▸ **THE DATA**
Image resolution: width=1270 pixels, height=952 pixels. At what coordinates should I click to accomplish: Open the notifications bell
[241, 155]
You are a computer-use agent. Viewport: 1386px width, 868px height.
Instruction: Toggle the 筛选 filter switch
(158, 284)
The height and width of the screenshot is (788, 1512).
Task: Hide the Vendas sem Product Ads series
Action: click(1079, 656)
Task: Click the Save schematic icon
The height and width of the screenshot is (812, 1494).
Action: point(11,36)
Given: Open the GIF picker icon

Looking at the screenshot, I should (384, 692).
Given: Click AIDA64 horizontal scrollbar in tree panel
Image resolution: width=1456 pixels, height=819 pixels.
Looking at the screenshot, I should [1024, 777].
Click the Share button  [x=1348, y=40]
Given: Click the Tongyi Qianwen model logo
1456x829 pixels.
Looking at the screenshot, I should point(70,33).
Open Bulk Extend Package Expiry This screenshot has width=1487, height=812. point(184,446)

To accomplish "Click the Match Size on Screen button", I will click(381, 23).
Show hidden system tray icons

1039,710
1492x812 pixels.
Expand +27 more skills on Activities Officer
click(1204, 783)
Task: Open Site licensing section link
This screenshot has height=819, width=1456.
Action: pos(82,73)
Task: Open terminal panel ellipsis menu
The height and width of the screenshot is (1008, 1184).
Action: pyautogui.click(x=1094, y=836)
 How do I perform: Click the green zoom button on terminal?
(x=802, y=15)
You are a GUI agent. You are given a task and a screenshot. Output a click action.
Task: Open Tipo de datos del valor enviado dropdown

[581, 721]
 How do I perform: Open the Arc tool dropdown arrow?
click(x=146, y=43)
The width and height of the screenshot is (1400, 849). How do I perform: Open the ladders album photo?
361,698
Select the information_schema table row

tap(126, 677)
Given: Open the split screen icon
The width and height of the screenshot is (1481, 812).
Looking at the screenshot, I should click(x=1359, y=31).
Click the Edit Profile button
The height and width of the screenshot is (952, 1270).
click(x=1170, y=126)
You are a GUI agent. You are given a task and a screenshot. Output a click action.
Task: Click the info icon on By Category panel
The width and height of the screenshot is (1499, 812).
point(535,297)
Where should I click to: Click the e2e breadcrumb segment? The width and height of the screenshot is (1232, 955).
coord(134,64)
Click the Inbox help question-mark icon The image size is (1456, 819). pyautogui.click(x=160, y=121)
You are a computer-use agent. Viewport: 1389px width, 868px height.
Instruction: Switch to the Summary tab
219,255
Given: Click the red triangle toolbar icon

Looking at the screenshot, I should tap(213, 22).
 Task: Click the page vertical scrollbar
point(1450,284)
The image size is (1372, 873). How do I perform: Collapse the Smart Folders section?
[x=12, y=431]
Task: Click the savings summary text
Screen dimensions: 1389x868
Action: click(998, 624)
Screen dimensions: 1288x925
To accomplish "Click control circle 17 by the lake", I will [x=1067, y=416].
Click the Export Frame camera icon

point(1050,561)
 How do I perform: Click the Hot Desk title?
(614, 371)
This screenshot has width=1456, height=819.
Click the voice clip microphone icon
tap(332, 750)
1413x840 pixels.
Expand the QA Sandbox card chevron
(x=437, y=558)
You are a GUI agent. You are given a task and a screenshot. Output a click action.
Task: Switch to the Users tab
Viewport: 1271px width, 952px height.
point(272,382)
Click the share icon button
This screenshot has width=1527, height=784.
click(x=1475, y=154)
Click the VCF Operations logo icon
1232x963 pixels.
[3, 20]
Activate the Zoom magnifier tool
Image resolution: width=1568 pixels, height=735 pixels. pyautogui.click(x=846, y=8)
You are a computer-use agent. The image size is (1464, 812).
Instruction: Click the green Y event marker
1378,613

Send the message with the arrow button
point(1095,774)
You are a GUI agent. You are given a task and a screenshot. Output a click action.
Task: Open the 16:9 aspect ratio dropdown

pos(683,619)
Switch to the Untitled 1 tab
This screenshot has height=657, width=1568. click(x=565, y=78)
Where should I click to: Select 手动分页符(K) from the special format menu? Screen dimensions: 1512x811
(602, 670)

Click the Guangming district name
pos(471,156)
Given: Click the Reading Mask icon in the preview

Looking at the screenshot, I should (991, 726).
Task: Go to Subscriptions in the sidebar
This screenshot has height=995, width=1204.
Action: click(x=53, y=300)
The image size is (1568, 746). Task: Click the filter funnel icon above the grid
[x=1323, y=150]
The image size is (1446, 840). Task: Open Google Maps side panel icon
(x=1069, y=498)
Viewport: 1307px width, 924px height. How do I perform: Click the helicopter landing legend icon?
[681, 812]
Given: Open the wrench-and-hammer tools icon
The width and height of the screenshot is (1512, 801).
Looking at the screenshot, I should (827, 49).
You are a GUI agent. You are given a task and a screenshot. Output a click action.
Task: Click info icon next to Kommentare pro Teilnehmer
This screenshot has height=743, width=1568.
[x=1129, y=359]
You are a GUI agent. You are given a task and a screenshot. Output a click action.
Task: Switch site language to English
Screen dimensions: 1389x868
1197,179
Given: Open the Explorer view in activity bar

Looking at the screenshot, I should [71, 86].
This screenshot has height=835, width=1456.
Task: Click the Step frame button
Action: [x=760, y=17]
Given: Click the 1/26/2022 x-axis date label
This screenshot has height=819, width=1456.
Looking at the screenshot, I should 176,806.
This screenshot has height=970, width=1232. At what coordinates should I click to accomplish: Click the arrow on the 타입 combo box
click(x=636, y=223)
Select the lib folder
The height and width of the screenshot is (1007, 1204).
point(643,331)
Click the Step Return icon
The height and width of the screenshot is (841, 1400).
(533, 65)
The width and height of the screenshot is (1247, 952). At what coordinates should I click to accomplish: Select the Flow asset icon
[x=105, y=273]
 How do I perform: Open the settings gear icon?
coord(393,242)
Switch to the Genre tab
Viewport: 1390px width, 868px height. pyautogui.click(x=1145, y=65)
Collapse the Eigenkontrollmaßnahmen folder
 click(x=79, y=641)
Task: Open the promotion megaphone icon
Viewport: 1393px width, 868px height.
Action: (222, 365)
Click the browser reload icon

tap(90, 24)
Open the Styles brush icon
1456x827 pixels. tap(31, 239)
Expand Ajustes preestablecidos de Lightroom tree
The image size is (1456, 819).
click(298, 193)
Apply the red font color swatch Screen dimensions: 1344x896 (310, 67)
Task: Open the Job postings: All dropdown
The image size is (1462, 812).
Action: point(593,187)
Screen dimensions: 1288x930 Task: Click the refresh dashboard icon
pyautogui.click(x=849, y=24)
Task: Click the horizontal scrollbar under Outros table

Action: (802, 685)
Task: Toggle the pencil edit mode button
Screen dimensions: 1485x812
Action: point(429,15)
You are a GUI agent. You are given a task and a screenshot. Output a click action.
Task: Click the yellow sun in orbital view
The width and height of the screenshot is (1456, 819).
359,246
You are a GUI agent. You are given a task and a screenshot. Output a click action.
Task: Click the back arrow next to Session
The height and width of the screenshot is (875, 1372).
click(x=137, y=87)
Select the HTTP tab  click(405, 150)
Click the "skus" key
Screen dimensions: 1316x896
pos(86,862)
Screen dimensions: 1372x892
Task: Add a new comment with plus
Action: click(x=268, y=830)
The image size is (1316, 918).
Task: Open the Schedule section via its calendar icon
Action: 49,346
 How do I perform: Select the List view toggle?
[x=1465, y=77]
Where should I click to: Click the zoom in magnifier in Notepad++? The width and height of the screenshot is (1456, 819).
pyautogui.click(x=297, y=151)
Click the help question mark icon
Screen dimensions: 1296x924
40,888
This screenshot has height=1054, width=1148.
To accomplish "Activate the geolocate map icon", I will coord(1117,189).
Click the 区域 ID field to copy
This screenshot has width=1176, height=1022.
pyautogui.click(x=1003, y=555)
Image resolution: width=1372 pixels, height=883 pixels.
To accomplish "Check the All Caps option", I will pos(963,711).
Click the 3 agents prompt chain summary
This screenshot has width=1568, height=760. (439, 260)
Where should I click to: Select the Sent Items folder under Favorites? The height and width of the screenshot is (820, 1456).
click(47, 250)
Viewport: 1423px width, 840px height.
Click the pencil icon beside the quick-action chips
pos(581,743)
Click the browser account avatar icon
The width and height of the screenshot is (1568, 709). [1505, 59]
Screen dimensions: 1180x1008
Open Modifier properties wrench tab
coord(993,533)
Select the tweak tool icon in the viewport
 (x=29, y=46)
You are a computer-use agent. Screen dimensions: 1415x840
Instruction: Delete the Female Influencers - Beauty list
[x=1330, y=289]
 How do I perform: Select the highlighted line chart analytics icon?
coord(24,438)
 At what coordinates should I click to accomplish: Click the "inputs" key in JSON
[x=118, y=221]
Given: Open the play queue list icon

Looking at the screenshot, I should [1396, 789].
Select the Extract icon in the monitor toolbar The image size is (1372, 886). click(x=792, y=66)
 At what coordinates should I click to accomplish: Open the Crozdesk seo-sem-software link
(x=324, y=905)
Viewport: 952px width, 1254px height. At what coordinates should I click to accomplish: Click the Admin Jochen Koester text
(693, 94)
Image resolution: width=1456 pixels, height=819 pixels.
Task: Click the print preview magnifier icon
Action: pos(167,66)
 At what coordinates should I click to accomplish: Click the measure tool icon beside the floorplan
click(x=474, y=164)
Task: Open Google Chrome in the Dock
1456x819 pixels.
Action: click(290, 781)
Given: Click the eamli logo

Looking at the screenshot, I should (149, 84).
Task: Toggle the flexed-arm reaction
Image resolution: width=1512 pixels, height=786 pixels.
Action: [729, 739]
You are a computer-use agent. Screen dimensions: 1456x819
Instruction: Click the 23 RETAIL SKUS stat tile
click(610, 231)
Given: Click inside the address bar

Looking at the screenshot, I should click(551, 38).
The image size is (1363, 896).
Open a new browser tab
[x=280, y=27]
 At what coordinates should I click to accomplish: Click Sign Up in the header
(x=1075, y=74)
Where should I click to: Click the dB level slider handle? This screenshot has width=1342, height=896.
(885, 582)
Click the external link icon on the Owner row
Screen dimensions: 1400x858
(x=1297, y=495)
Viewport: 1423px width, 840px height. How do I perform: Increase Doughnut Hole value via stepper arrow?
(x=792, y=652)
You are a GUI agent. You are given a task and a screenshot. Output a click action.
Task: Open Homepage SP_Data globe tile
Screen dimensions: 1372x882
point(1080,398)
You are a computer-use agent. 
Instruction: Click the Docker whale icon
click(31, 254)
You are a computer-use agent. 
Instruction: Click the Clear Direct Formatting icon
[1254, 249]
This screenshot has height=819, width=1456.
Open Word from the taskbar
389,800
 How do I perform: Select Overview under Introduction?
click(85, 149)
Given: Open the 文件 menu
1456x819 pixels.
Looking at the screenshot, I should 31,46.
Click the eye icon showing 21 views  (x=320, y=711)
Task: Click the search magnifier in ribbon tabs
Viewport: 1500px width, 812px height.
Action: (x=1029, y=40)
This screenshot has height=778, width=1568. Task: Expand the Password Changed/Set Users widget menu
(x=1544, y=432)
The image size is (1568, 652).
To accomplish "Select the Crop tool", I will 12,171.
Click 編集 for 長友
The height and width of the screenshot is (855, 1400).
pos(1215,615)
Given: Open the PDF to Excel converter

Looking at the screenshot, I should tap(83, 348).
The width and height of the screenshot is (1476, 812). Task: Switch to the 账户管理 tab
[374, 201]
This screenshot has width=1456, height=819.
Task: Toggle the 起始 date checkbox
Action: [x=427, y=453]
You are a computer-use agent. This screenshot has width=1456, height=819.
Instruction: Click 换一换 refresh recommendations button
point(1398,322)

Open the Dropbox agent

▸ **PROBLEM DETAILS**
Beginning with the opening line above, retype the records exactly through the line with "You are a computer-use agent. Viewport: 1386px", both ends included.

▸ **EXERCISE RESULT**
Image resolution: width=1270 pixels, height=952 pixels. At what coordinates should I click to accomplish: Open the notifications bell
[241, 155]
You are a computer-use agent. Viewport: 1386px width, 868px height.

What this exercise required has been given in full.